### [What is required]
Any picture must be dropped, but each line of the data should be duplicated exactly.

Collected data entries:
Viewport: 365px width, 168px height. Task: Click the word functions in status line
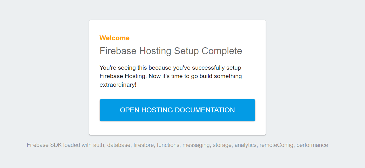pyautogui.click(x=169, y=145)
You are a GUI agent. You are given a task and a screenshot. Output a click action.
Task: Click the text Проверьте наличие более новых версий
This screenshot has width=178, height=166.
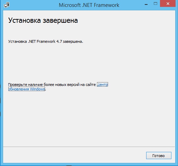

### [Result below]
Viewport: 365px width, 168px height. Task: Click the word functions in status line
pyautogui.click(x=169, y=145)
You are a GUI agent. You are given a task and a screenshot. Output a click action.
Task: Click the text Проверьте наличие более новых версий
This screenshot has width=178, height=166.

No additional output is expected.